Task objective :: Update the entries below by changing every "GUI agent" to "interface agent" and keeping all other text the same. Leave the pictures out of your version.

─── Records

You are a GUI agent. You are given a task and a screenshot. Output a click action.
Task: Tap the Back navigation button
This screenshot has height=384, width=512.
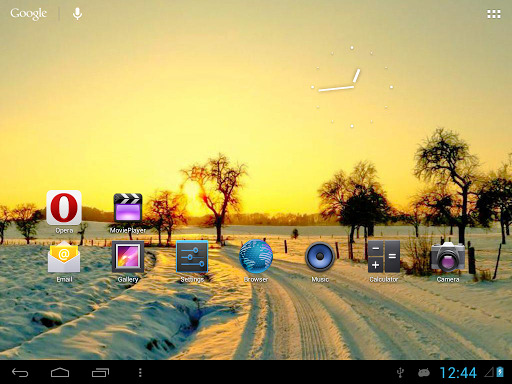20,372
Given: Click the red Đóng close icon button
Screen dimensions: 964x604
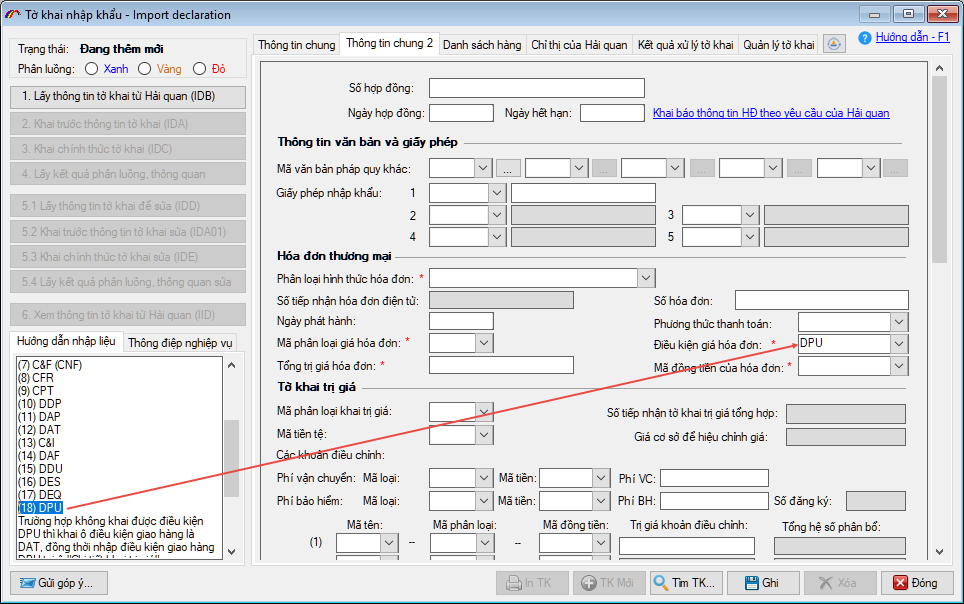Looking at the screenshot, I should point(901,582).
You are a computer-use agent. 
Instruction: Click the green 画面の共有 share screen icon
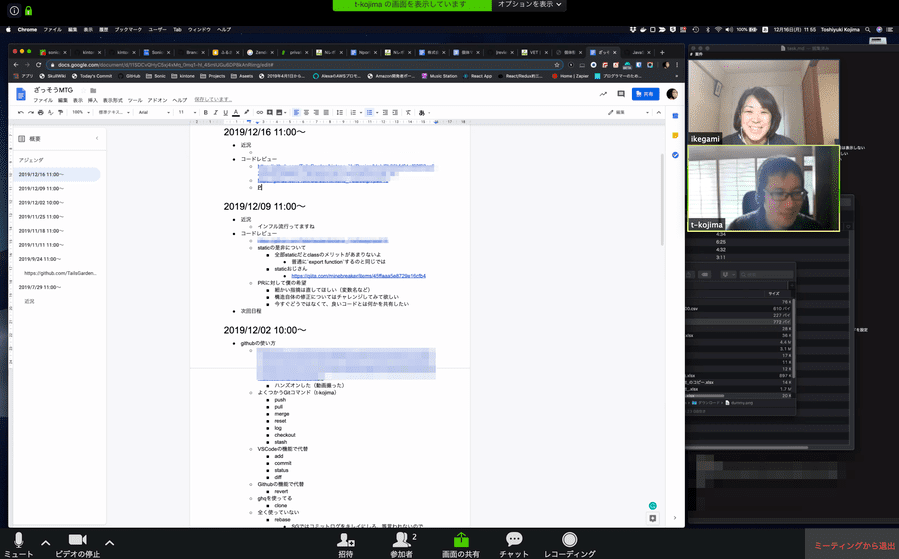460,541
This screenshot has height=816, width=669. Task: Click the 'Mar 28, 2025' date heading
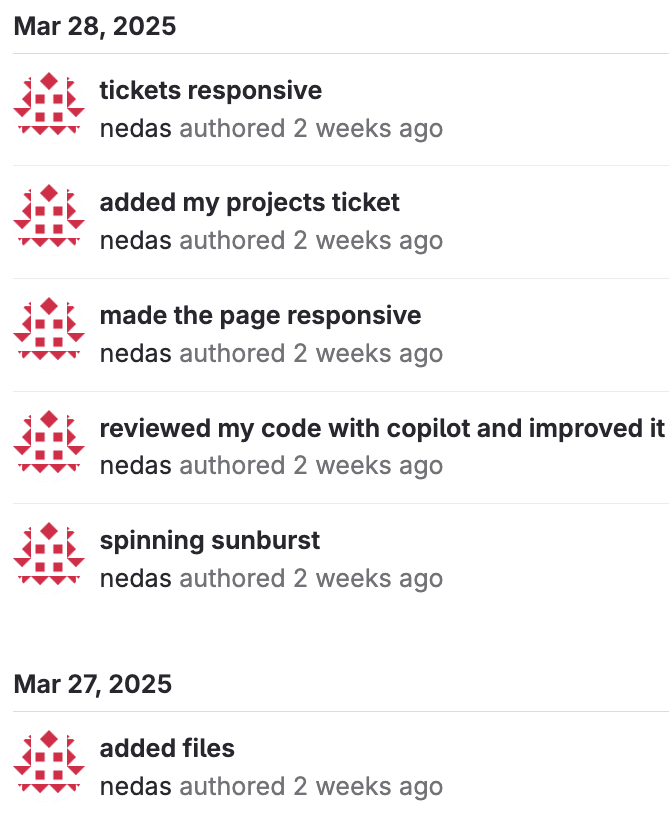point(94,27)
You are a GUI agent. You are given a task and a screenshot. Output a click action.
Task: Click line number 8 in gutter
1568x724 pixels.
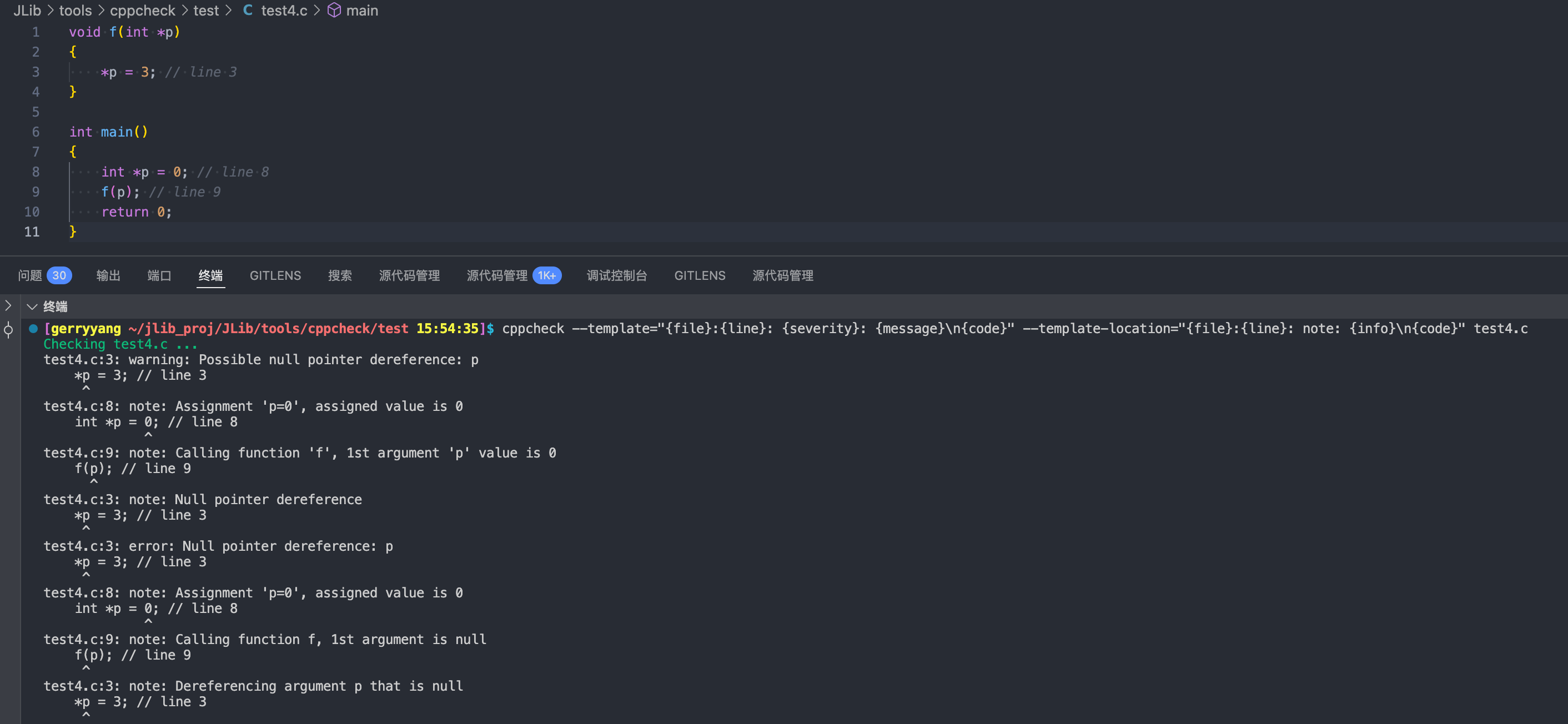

──────

Solution for this problem ::
You are a interface agent. You are given a task and a screenshot. Output a click action.
Task: Tap the Back navigation button
This screenshot has height=384, width=512.
20,372
Given: Click the red Đóng close icon button
Screen dimensions: 964x604
Looking at the screenshot, I should point(901,582).
You are a computer-use agent. 
Instruction: Click the green 画面の共有 share screen icon
460,541
This screenshot has height=816, width=669. Task: Click the 'Mar 28, 2025' date heading
point(94,27)
You are a interface agent. You are given a task and a screenshot. Output a click action.
Task: Click line number 8 in gutter
1568x724 pixels.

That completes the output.